Exercise 10.14: How many players live in a town, on average?
Exercise 10.15: For each team, get the team number, the division, and the number of players that played matches for that team.
Exercise 10.16: For each player, get the player number, the name, the sum of all penalties that he or she incurred, and the number of teams from the first division that he or she captains.

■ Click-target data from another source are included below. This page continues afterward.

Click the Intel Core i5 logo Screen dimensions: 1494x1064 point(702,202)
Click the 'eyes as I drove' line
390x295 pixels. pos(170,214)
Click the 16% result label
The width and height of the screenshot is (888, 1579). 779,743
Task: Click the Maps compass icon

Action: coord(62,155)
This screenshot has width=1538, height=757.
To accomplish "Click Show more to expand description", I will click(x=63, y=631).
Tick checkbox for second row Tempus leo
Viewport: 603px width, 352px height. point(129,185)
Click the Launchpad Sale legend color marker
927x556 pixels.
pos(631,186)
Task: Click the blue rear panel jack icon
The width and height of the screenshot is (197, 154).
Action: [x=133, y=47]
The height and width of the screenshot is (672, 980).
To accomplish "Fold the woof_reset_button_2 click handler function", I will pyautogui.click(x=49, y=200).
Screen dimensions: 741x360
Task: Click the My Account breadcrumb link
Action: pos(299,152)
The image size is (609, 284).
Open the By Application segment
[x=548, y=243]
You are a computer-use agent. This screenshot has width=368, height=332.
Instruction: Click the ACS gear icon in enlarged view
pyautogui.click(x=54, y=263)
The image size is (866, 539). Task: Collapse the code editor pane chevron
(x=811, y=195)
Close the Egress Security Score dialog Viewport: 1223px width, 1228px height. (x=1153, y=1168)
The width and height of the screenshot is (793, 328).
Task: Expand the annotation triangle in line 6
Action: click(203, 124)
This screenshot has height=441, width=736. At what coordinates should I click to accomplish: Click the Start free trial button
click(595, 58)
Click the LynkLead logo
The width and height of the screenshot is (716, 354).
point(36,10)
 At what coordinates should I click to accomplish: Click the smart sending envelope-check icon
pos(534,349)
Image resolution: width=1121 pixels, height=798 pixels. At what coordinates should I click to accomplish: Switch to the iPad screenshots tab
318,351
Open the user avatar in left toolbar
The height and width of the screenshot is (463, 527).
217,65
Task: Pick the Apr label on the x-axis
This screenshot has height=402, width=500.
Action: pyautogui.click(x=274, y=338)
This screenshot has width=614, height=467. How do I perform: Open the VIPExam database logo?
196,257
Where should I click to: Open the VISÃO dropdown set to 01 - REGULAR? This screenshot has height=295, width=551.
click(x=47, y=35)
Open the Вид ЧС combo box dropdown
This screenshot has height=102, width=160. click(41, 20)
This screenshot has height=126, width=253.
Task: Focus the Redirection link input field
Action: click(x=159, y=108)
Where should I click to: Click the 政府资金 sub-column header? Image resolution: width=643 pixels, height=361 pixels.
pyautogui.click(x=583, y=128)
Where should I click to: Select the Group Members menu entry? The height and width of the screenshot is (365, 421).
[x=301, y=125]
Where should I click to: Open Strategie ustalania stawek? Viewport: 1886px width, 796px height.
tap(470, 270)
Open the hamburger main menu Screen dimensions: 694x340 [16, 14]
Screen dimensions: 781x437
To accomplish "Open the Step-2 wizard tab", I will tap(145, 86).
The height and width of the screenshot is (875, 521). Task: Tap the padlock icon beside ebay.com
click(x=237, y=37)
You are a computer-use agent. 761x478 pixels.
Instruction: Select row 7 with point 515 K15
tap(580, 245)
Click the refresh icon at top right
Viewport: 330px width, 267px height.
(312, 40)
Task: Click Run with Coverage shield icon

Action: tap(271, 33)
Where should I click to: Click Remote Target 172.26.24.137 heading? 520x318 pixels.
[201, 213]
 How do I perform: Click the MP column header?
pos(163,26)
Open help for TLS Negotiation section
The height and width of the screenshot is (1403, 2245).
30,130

Exercise 10.17: For each team captained by a player who lives in Stratford, get the team number and the number of players who have won at least one match for that team.
Exercise 10.18: For each player, get the player number, the name, and the difference between the year in which he or she joined the club and the average year of joining the club.
Exercise 10.19: For each player, get the player number, the name, and the difference between the year in which he or she joined the club and the average year in which players who live in the same town joined the club.